FISH was conducted according to Amann (1995). In brief, biofilms grown on enamel chips were fixed in 4 % paraformaldehyde in PBS (1.7 mM KH2PO4, 5 mM Na2HPO4 with 0.15 M sodium chloride, pH 7.2) for 12 h at 4 °C. After fixation all specimens were washed with PBS and fixed again in solution containing ethanol (50 %, v/v, in PBS) for 12 h. The probes were then washed twice with PBS, followed by incubation in a solution containing 7 mg lysozyme per ml 0.1 M Tris/HCl, 5 mM EDTA (pH 7.2) for 10 min at 37 °C in order to permeabilize cells in the plaque biofilm. The biofilms were then dehydrated with a series of ethanol washes containing 50, 80 and 100 % ethanol for 3 min each. Specimens were then incubated with the oligonucleotide probes at a concentration of 50 ng each per 20 µl hybridization buffer [0.9 M NaCl, 20 mM Tris/HCl (pH 7.2), 25 % (v/v) formamide and 0.01 % (w/v) sodium dodecyl sulphate]. Hybridization was conducted in 96-well plates (Greiner bio-one) at 46 °C for 2 h. Following probe hybridization, specimens were incubated for 15 min at 48 °C in wash buffer containing 20 mM Tris/HCl (pH 7.5), 5 mM EDTA, 159 mM NaCl and 0.01 % (w/v) sodium dodecyl sulphate. After washing, the labelled biofilms were analysed in a chambered coverglass (Lab-Tek II, Nalge Nunc International) by CLSM (Leica TCS SP2 AOBS) using a x63 water immersion objective (HCX PL APO/bd.BL 63.0x1.2 W; Leica).
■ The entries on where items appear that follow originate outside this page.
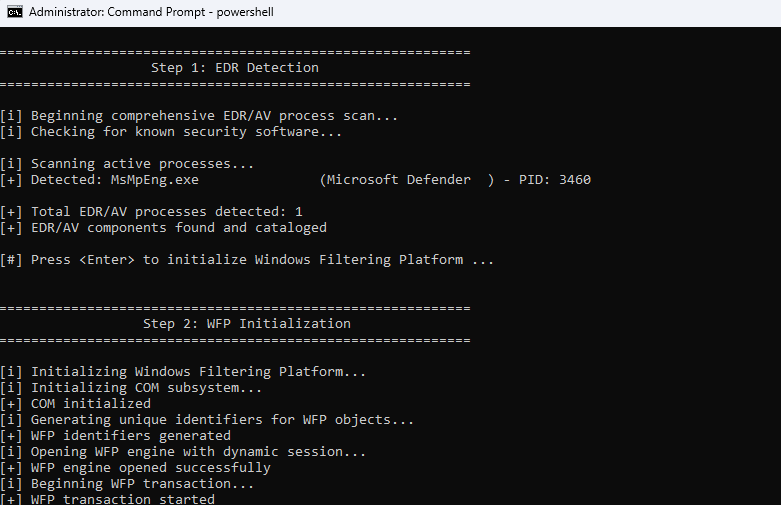The image size is (781, 505).
Task: Click the "Initializing COM subsystem" line
Action: tap(146, 388)
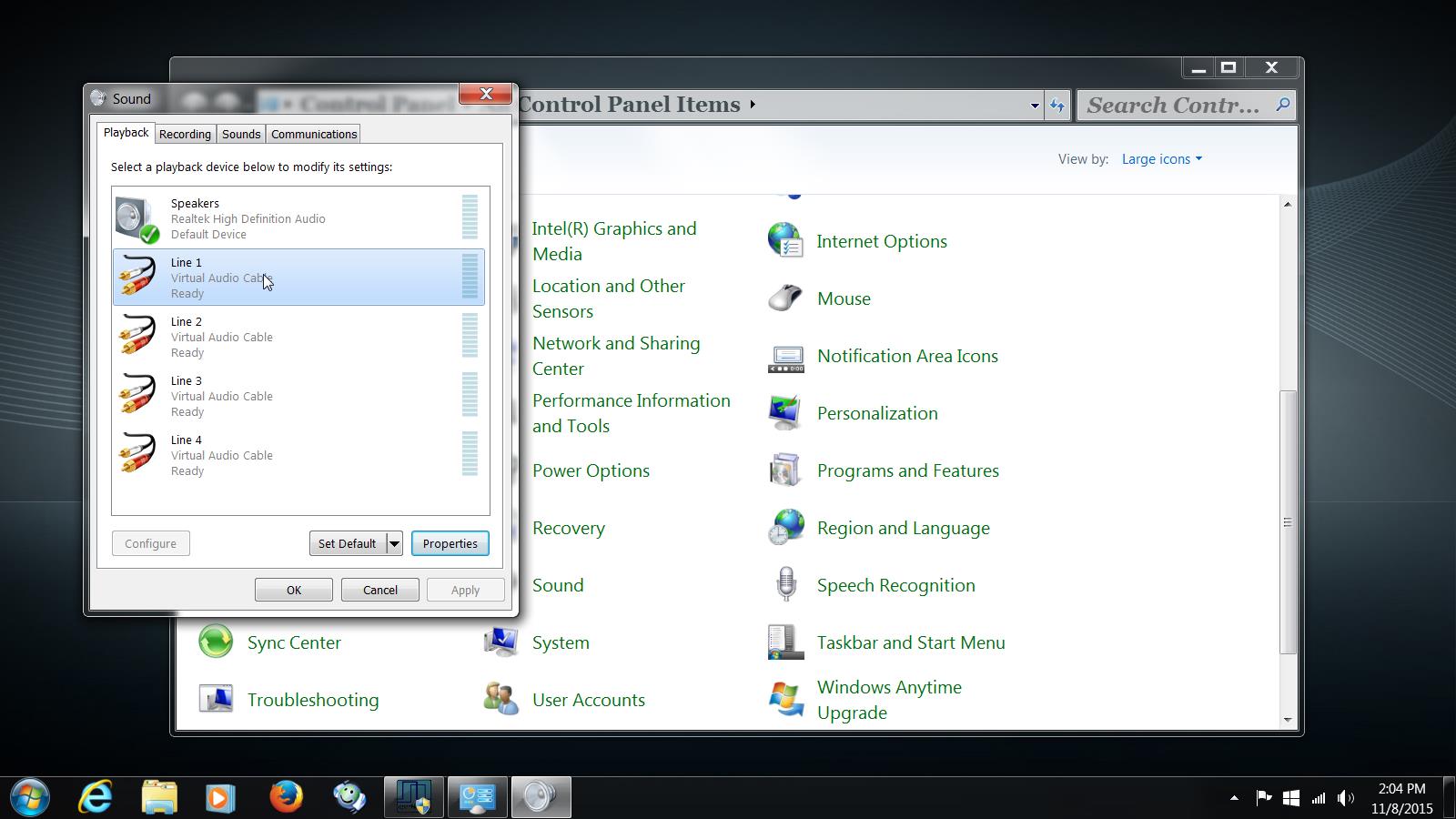Open the Internet Options globe icon
Image resolution: width=1456 pixels, height=819 pixels.
784,241
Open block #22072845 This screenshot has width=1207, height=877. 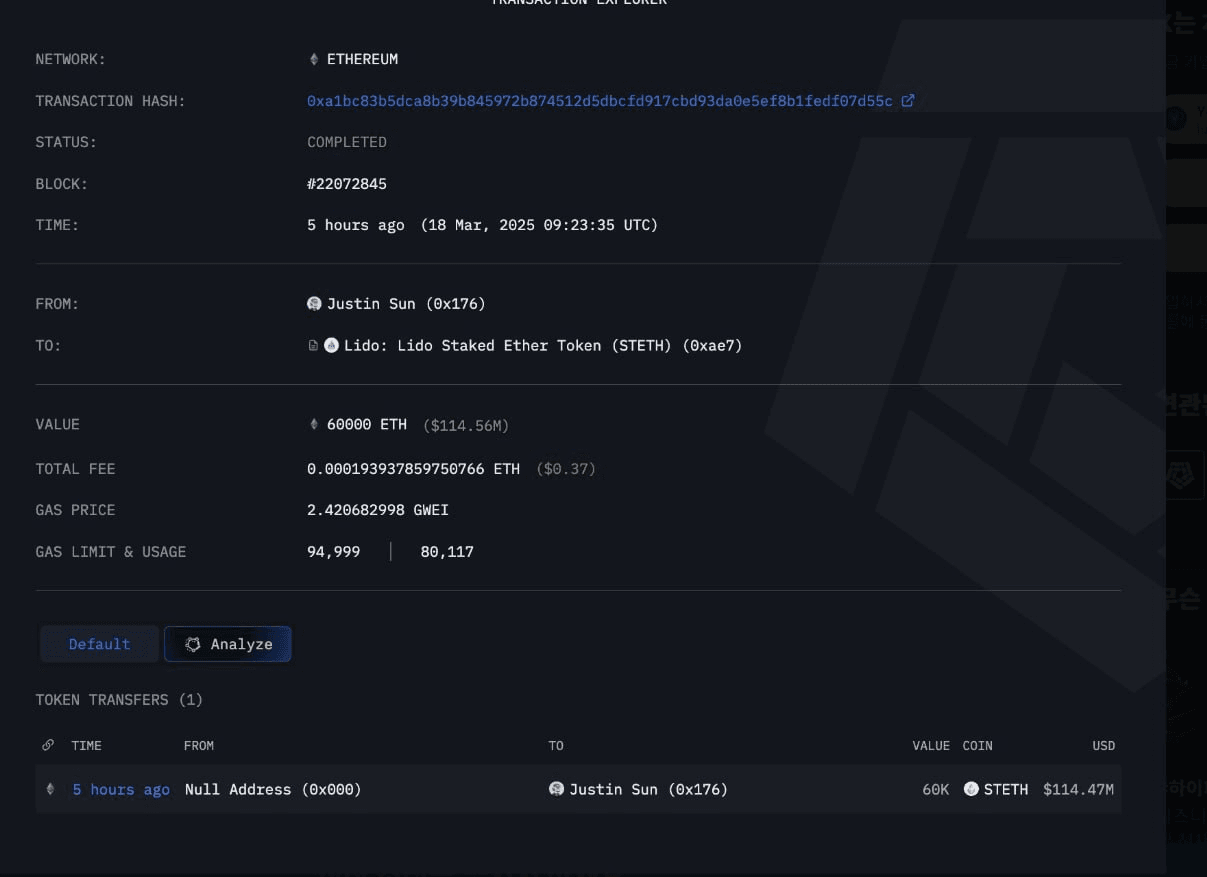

All HPLC-purified oligonucleotide probes used in this study were synthesized commercially and 5'-end-labelled with different fluorochromes (Thermo Electron). The 5'-modification was chosen after testing the different fluorochromes in a multiplex FISH assay using the bacterial strains which were taken to test the specificity of the different probes. EUB 338 was used to visualize the entire bacterial population within the plaque specimen. The sequence specificities of the oligonucleotide probes were tested using the following strains: A. naeslundii DSM 17233T, A. naeslundii clinical isolate, Actinomyces viscosus clinical isolate, Candida albicans ATCC 90028, Enterococcus faecalis clinical isolate, F. nucleatum subsp. nucleatum ATCC 25586, F. nucleatum clinical isolate, Fusobacterium necrophorum ATCC 27852, Lactobacillus brevis DSM 20054, Lactobacillus salivarius DSM 20555, Peptostreptococcus micros ATCC 23195, Prevotella nigrescens NCTC 9336, Staphylococcus aureus ATCC 25923, Staphylococcus epidermidis DSM 1798, Streptococcus mutans ATCC 25175, Streptococcus oralis ATCC 35037, Streptococcus sanguis DSM 20068, Streptococcus salivarius DSM 20067, Streptococcus sobrinus DSM 20381, Veillonella parvula DSM 2008T and V. parvula clinical isolate. All clinical isolates were kindly provided by the Institute of Medical Microbiology and Hygiene of the Albert-Ludwigs-University of Freibug.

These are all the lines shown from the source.